Nenhum migrante quer abandonar a sua casa e ser tratado como um cidadão de segunda classe pelos países que forçaram a sua migração em primeiro lugar (como refere o Fórum Zetkin para a Investigação Social). (Denunciar “Importar Deportar: Regimes Migratórios Europeus em Tempos de Crise” mostra). As mulheres normalmente não querem viajar longas distâncias, pois a ameaça de violência de gênero representa um risco maior para elas. Elas prefeririam dignidade onde quer que escolhessem viver.
Novas políticas de desenvolvimento em nações mais pobres, o fim das mudanças forçadas de regime que trazem guerra e destruição e ações mais robustas sobre a catástrofe climática: essas são as melhores abordagens para enfrentar a crescente crise de refugiados.

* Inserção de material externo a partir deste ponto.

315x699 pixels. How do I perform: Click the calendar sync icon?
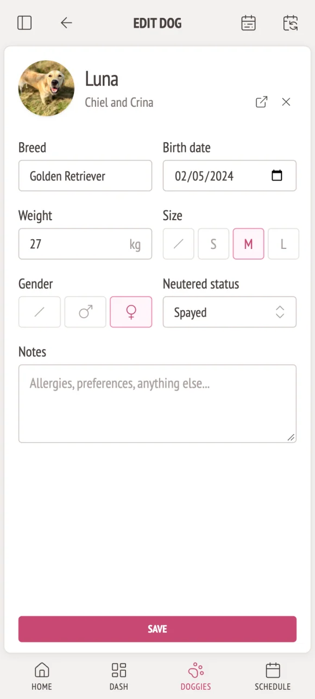[291, 23]
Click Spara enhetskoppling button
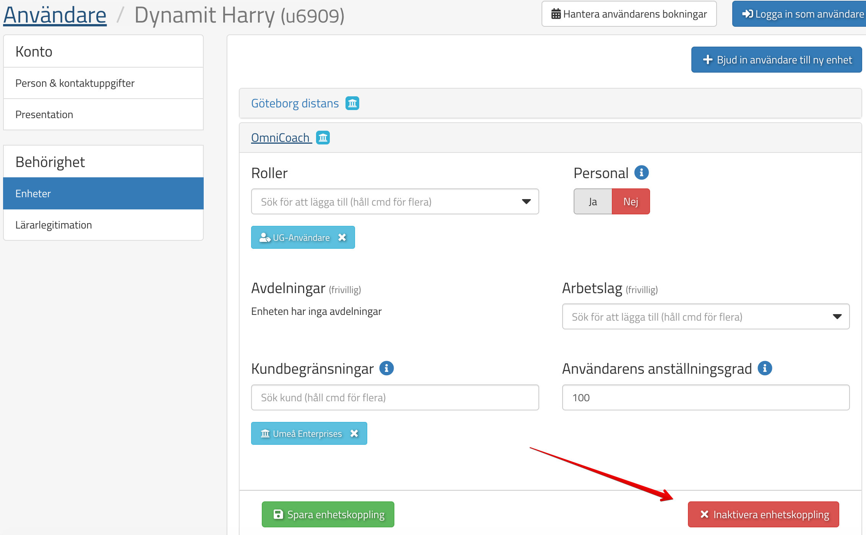Image resolution: width=866 pixels, height=535 pixels. (x=328, y=514)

Há uma década, o poeta palestino Dr. Fady Joudah escreveu “Mimesis”, uma reflexão sobre esta linha de pensamento:
Minha filha não machucaria uma aranha
Que tinha aninhado
Entre os guidões da bicicleta
Por duas semanas
Ela esperou
Até que ele partiu por vontade própria
Se você derrubar a web eu disse
Ele simplesmente saberá
Este não é um lugar para chamar de lar
E você poderia andar de bicicleta
Ela disse que é assim que os outros
Tornar-se refugiados, não é?
VIJAY PRASAHAD ” PORTAL TRICONTINENTAL” / ” BLOG BRASIL 247″ ( BRASIL)
Historiador, editor e jornalista indiano. Escritor e correspondente-chefe da Globetrotter. Editor da LeftWord Books e diretor do Tricontinental: Institute for Social Research.